Monday, April 28, 2014

CREATING AN UDP SERVER - I

Introduction

We in current and next post show how to implement a server application with User Datagram Protocol (UDP) which is a fast, lightweight, unreliable mode of transport of data between TCP/IP hosts. The UDP messages are sent encapsulated in IP datagrams and provide a connectionless service with no ibuild guarantee of delievery or sequence preservation.

Creating UDP Sockets

In a TCP/IP network the endpoints between which the communication takes place are called sockets. Working with sockets is very similar to working with files in the sense that both are accessed using handles called file descriptors. But there are several differences also, like sockets have addresses while files dont. Also a socket can not be accessed randomly like a file is accessed with fseek(). Below we describe the function that is used to create a linux socket:


NAME
       socket - create an endpoint for communication

SYNOPSIS
       #include     /* See NOTES */
       #include 

       int socket(int domain, int type, int protocol);

DESCRIPTION
       socket() creates an endpoint for communication and 
       returns a descriptor.
       
       The domain argument specifies a communication domain; 
       this selects the protocol family which will be used for
       communication.  

       The type argument specifies communication semantics.

       The  protocol  specifies  a  particular protocol to be 
       used with the socket.
   

Since we are going to study an UDP/IP server, the appropriate domain is 'AF_INET' which correspond to IPv4 Internet protocols, and the type is 'SOCK_DGRM' which supports the datagrams which are connectionless, unreliable messages of fixed maximum length. The last parameter 'protocol' is important where more than one protocols support a particular socket type within a given protocol family, thence this parameter is used to specify the particular one. In our case here, since only one protocol supports 'SOCK_DGRM' of 'AF_INET' family, this parameter is set to 0.

Naming a Socket

Now once a socket is created and its file descriptor returned, we need to associate an IP address and port number to it. The port numbers and IP addresses are represented by 2 and 4 bytes of data placed in packets for purpose of routing and multiplexing. This is done using bind function:


NAME
       bind - bind a name to a socket

SYNOPSIS
       #include           /* See NOTES */
       #include 

       int bind(int sockfd, const struct sockaddr *addr,
                socklen_t addrlen);

DESCRIPTION
 bind() assigns the address specified by addr to the 
 socket referred to by the file  descriptor  sockfd.
 
 addrlen specifies the size, in bytes, of the address 
 structure pointed to by addr.

RETURN 
        On success : 0
 On failure : -1, errno is set 
   

Note the datatype struct sockaddr for the addr parameter:

struct sockaddr {
  sa_family_t sa_family;
  char        sa_data[14];
}
   

In actual life, the actual structure used to hold information depends on the address family.

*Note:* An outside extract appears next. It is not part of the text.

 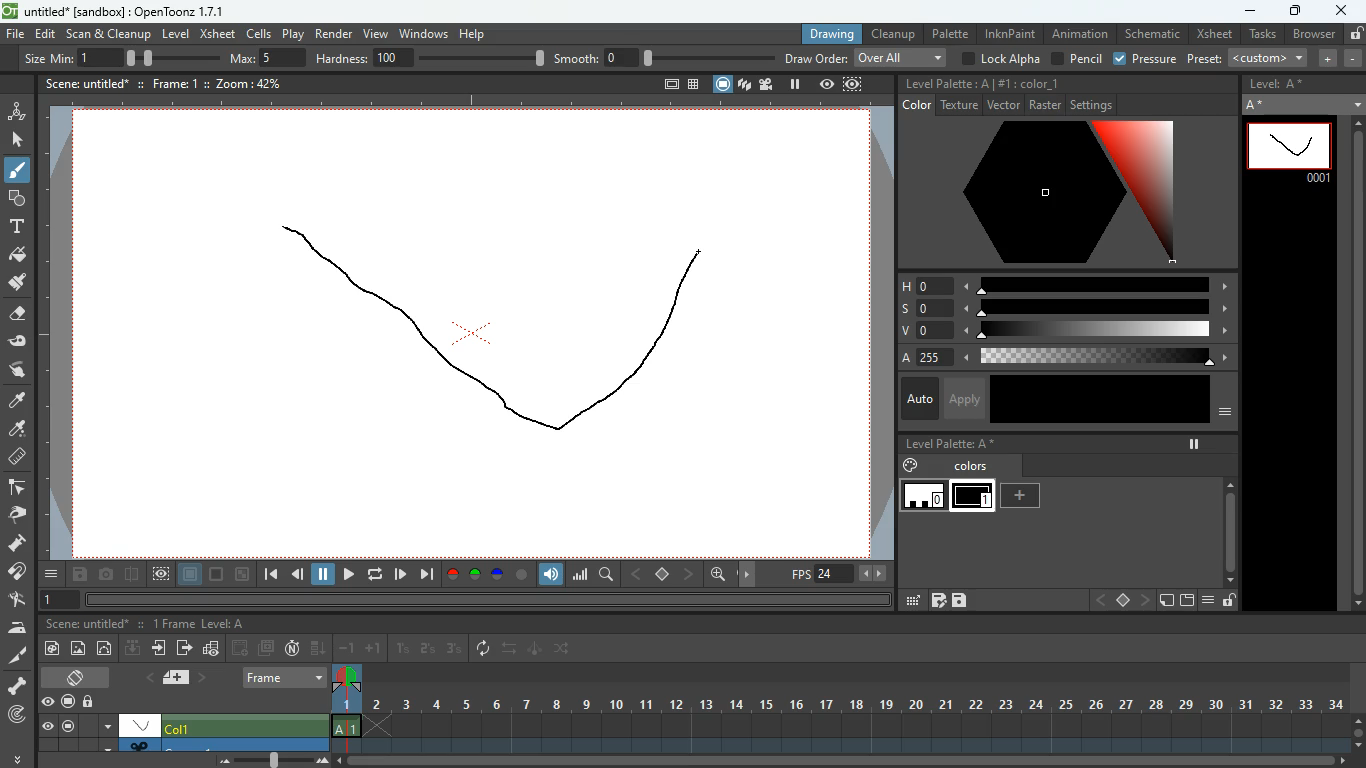 I want to click on glue, so click(x=18, y=342).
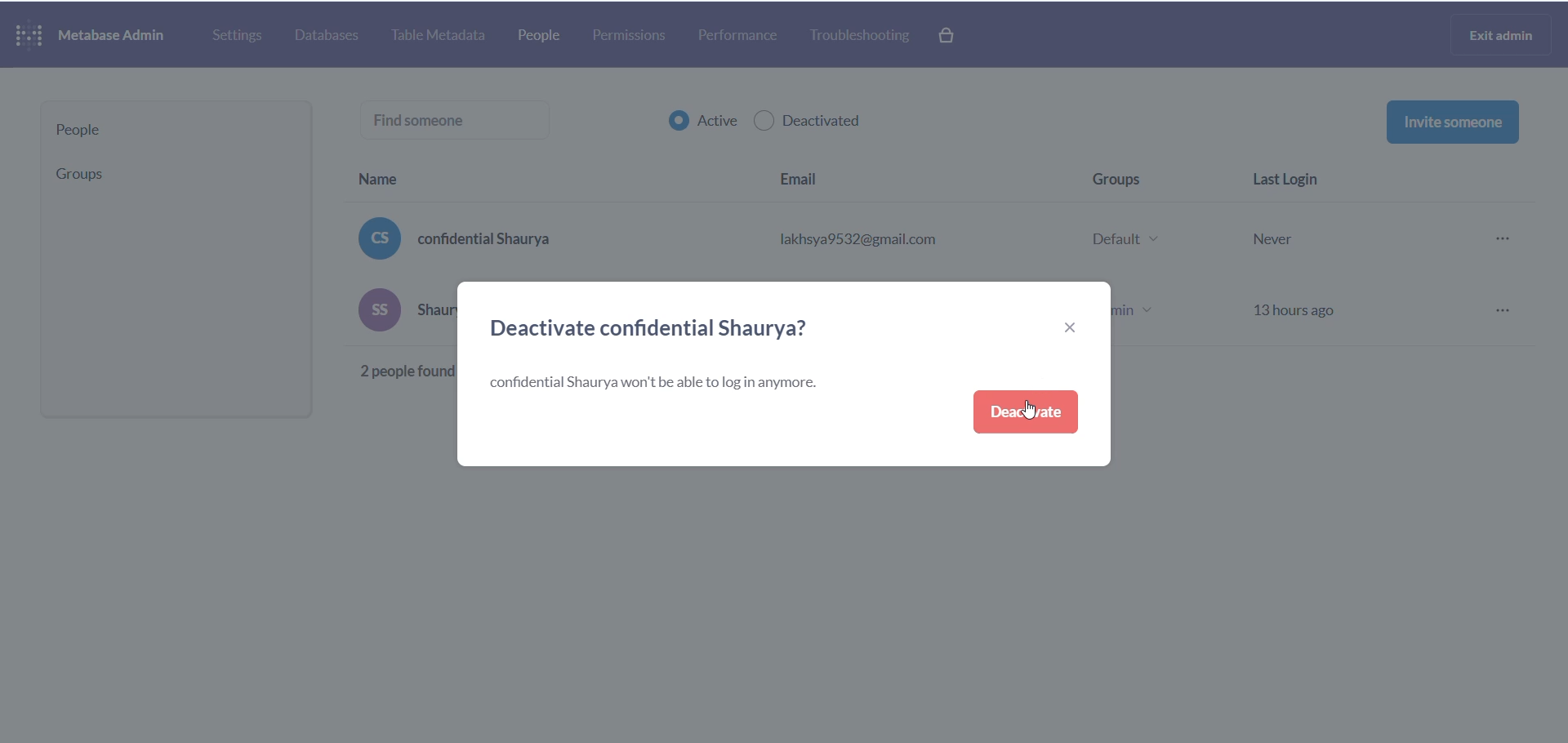  What do you see at coordinates (440, 34) in the screenshot?
I see `table metadata` at bounding box center [440, 34].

It is passed to bind after doing a cast into struct sockaddr type. Note: Most of the time IP address of the server host is not known in advance, or there may even be more than one addresses associated with this host. In such cases we may set IP address to 'INADDR_ANY', which ensures that connections to a specified port will be directed to this socket, regardless of the address the address they are sent to. And if we dont want this kind of sweeping behavior, we may use bind to specify which IP address (among many of the host) will be binded to which port number.

Receive Queries

Once bind is done, the next step is to wait and recieve message. Here we shall use recvfrom function:

NAME
      recv, recvfrom, recvmsg - receive a message from a socket

SYNOPSIS
       #include 
       #include 
       ssize_t recvfrom(int sockfd, void *buf, size_t len, int flags,
                        struct sockaddr *src_addr, socklen_t *addrlen);

DESCRIPTION
       The  recvfrom()  recieve messages from a socket, and may be used 
       to receive data on a socket whether or not it is connection-oriented.
       
       buf     : buffer to hold the incoming datagram.
       src_addr: an empty sockaddr struct, to recieve sender's address.
       addrlen : this variable must be initialized to size of src_addr, and
       is modified on return to indicate actual size of the source address.

RETURN
 All three routines return the length of the message on successful 
 completion.  If a message is  too  long  to fit  in  the  supplied  
 buffer,  excess bytes may be discarded depending on the type of 
 socket the message is received from.
   

Note that when src_addr is NULL, nothing is filled in about the sender of the message and the parameter addrlen is not used and is NULL too. This mode is used in situations when we are not interested in knowing the protocol address of who sent us the data.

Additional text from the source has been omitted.